The number of charts with dissections not consistent with CVS suggests two possibilities: either surgical documentation does not reflect actual technique in the OR or some surgeons may be aware of the Critical View of Safety but lack complete understanding of its requirements. Programs such as the Safe Cholecystectomy Task Force may be helpful in increasing surgeon awareness of proper CVS technique. Moreover, photographic or video documentation of the Critical View intraoperatively has been shown to be feasible [24, 25]; these additional methods of recording the Critical View intraoperatively would improve documentation, and could also assist with continuing education for surgeons and residents. With consistently improved operative technique and documentation, it would be valuable to see if consistent application of the Critical View actually reduces common bile duct injury.

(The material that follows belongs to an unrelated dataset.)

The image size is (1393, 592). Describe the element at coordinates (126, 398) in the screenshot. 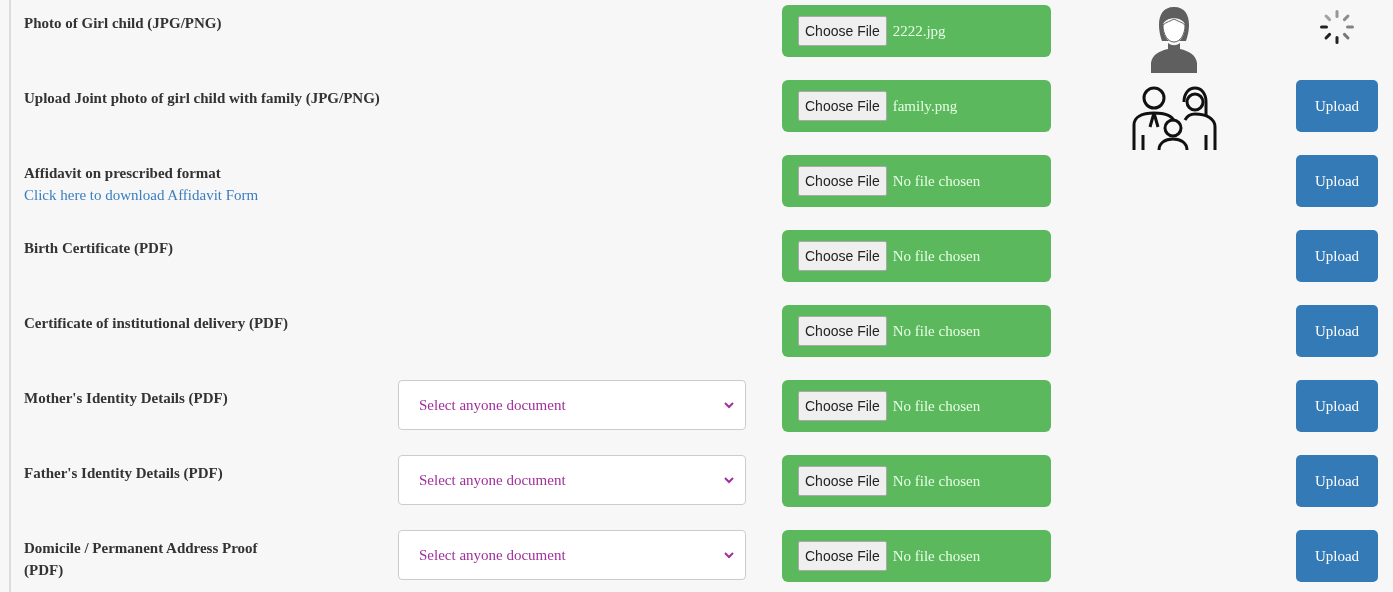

The limitations of this study included reduced statistical power, given the rarity of biliary injuries; the data will be stronger with eventual completion of the 3000-patient database when resources permit. Moreover, known risk factors for biliary injury could not be analyzed due to the retrospective nature of this study. Due to the format of operative documentation, we could not analyze the impact on biliary injury of surgical residents, who were actively supervised by attending surgeons in all cases, or the role of operating room equipment malfunction on biliary injury. Despite these limitations, this study may yield a greater biliary injury rate and greater detail of injuries than a large national administrative database review, potentially providing a better understanding of biliary injury causes during LC.

In conclusion, our findings suggest that acute inflammation remains a risk factor for biliary injury during laparoscopic cholecystectomy. Better implementation of the Critical View of Safety, and increased caution in dissecting acutely inflamed tissues, may be in order to prevent even minor biliary injuries. Patients must also be appropriately informed on the risks of laparoscopic cholecystectomy for acute cholecystitis.